Di sicuro, sono previsti degli aumenti, soprattutto per i dirigenti: le loro retribuzioni sono molto basse rispetto agli altri manager statali. Non si tratta di cifre stratosferiche ma, comunque, servirebbero a dare un segnale di attenzione ad un mondo, quello della scuola, che da sempre si sente come Cenerentola. Le misure previste dal governo dovrebbero riguardare in particolar modo settemila presidi, che percepiscono mediamente non più di 58mila euro all’anno: sono tra i dirigenti meno pagati nella Pubblica amministrazione. Per tentare di colmare la lacuna retributiva il governo lavora appunto a un’ipotesi di intervento in vista della manovra che sarà approvata tra una decina di giorni.

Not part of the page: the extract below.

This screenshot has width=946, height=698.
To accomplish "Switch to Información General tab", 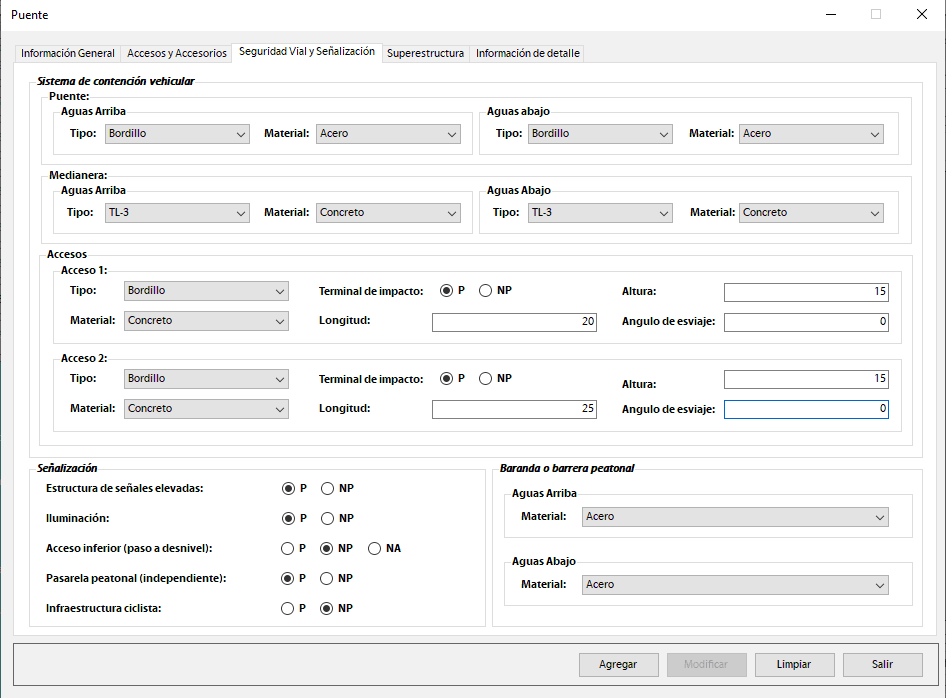I will (68, 53).
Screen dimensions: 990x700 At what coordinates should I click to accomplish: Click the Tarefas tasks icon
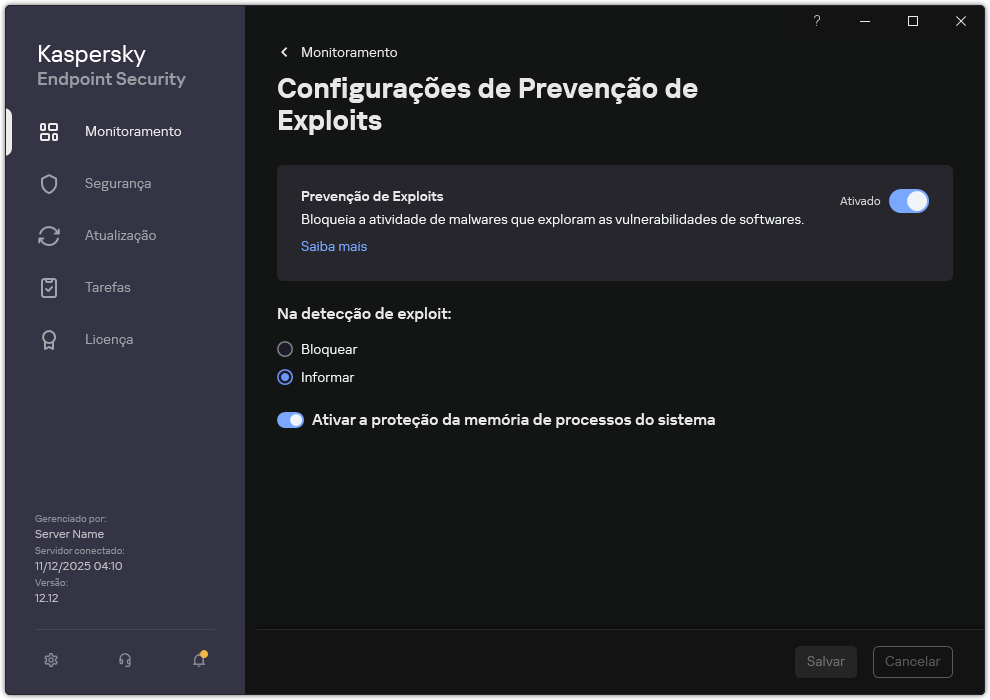[49, 287]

Altro capitolo il contratto scaduto nel 2010: dovrebbero arrivare 85 euro in più nello stipendio di docenti e presidi. I sindacati sono in allerta, partecipano anche loro alla trattativa, battono i pugni per ottenere di più. «Noi rivendichiamo sia una revisione della legge sulla Buona scuola - incalza il segretario Cisl Scuola Puglia, Roberto Calienno -, ma la nostra è anche una rivendicazione di tipo salariale considerato che il contratto è fermo al 2010, mentre la legge è del 2015. Questo significa che tante figure previste dalla norma non sono contemplate nel vecchio contratto - spiega Calienno - per cui sia docenti che personale Ata si ritrovano con delle incombenze che li tengono impegnati fino a sera, ma senza percepire un euro in più. Urge quindi una revisione globale. Rispetto all’aumento diciamo, invece, che 85 euro sono pochi se rapportati alla vacanza contrattuale di oltre 7 anni, ma se come dice il ministro Padoan le risorse sono esigue ci accontenteremo anche questa volta, a patto però che gli 85 euro non eliminino gli 80 del bonus Renzi e a patto però che il governo prenda un impegno per adeguare via via i nostri stipendi a quelli dei prof europei, che in media percepiscono 600-700 euro in più al mese, altrimenti ci opporremo».
La dote ipotizzata per ritoccare gli stipendi ai dirigenti - in totale non più di 90/95 milioni - potrà garantire aumenti minimi, ma secondo il ministero è indice comunque di un segnale di attenzione nei confronti del personale della scuola e soprattutto si andrebbe a sommare all’aumento da 85 euro in arrivo con il rinnovo del contratto a cui lavora la ministra Marianna Madia. Quest’ultimo riguarderà ovviamente sia i docenti che i presidi. Per quanto riguarda questi ultimi, secondo i dati raccolti dall’Aran, l’agenzia governativa che si occupa delle negoziazioni nella Pubblica amministrazione, i dirigenti scolastici sarebbero i meno pagati di tutti. Eppure la scuola è nelle loro mani: si occupano di fondi e di didattica, ma anche della sicurezza degli edifici. In molti si dividono pure tra due istituti, ma la loro busta paga non è all’altezza dei colleghi degli altri settori pubblici: 57.861 euro lordi che diventano poco più di 36mila netti. E sebbene dal 1998 siano diventati dirigenti della Pa, «a un carico di oneri sempre più pesanti non sono corrisposti altrettanti onori» dicono in coro. Di lavoro da fare ce n’è tanto: i compiti si moltiplicano mentre le risorse sono sempre più risicate. La manovra dovrebbe far lievitare i loro compensi, ma in molti sono scettici: «Ormai siamo sfiduciati, sarà la solita zolletta di zucchero per addolcire la pillola che arriva puntualmente alla vigilia delle elezioni».